Виктор Ерофеев - Время рожать. Россия, начало XXI века. Лучшие молодые писатели
— А вы откуда знаете?
— А ты думаешь, что в милиции одни дураки работают?!.. Мы секту в прошлом году накрыли. Допрашивал я одного преподобного. Много мне чего смешного рассказал… Значит так, подытожим… Зовут тебя Лаврентий Зайцев в честь святого, ты ходишь без документов, спишь на сугробах и спасаешь в мыльнице мух… Скорее всего, ты сбежал из психушки, где тебя принудительно лечат… Ты сбежал из психушки и первым делом, конечно же, нажрался… И еще, интуиция мне подсказывает, что ты из Москвы!
— Откуда вы узнали?
— У меня на вас нюх.
Лаврентий уцепился за эту тему и попытался рассказать лейтенанту всё, что с ним случилось.
Лаврентию показалось, что лейтенант к концу истории почти поверил и смотрел на него уже как-то более по-человечески.
— Вот примерно такая история, — закончил Зайцев.
— Ну, допустим, это так… Фамилия невесты?
Лаврентий пожал плечами:
— Я как-то не спросил…
— Хм… Адрес?
— Не знаю…
— Что же это вы, Лаврентий Палыч, ничего-то не знаете?.. А?..
Лаврентий опять пожал плечами.
— Так-так, — милиционер взял мыльницу и поднес ее к уху. — Жужжит что-то, мать ее… Значит, ты утверждаешь, что там муха?
— Да.
— Значит так… Документов нет, фамилии невесты не знаешь, адреса тоже, а утверждаешь, что в мыльнице у тебя муха?.. На, — лейтенант протянул Лаврентию мыльницу, — покажи.
Лаврентий подцепил ногтем крышку.

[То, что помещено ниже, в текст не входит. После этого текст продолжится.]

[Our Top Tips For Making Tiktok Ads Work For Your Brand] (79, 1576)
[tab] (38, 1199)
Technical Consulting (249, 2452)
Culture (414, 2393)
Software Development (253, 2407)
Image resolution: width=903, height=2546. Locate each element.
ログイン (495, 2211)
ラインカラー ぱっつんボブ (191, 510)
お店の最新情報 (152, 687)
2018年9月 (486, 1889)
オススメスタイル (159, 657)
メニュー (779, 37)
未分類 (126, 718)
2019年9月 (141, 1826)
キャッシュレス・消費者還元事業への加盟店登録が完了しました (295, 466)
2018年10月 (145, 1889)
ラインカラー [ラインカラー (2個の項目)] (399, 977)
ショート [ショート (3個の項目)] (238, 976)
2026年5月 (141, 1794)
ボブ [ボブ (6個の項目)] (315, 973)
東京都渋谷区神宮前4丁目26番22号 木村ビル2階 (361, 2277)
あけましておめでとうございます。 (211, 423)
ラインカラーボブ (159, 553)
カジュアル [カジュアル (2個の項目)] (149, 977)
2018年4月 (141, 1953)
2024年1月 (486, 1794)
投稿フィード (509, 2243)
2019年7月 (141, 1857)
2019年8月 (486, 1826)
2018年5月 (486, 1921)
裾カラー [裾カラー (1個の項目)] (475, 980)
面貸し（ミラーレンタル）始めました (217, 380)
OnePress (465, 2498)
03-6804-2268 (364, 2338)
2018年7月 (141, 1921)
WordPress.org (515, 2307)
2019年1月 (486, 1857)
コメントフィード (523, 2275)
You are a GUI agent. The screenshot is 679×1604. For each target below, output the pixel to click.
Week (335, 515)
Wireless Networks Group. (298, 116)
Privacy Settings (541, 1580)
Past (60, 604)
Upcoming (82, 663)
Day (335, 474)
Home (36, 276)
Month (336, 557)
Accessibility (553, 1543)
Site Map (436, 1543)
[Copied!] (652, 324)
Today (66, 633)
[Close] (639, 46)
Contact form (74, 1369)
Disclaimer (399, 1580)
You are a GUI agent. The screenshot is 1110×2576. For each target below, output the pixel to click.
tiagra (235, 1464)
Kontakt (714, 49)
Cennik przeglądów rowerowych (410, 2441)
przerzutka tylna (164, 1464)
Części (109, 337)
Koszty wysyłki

Мыльница раскрылась, из нее вылетела муха и полетела на лампочку.
— Мать ее! — лейтенант вскочил из-за стола, свернул газету, поставил стул на стол, залез на него и ударил по мухе.
Муха успела взлететь. А лейтенант зашатался, замахал руками и полетел вниз головой прямо на железный сейф.
Всё произошло так стремительно, что Лаврентий еще не успел ничего понять, когда лейтенант уже лежал в луже крови и дергал ногой.
Лаврентий не помнил, как он выскочил из кабинета и сбежал из милиции на улицу.
13 ЛАВРЕНТИЙ ЗАЙЦЕВ ВЕРНУЛСЯПолтора месяца Лаврентий Зайцев бомжевал по подвалам города Уссурийска и жил как придется.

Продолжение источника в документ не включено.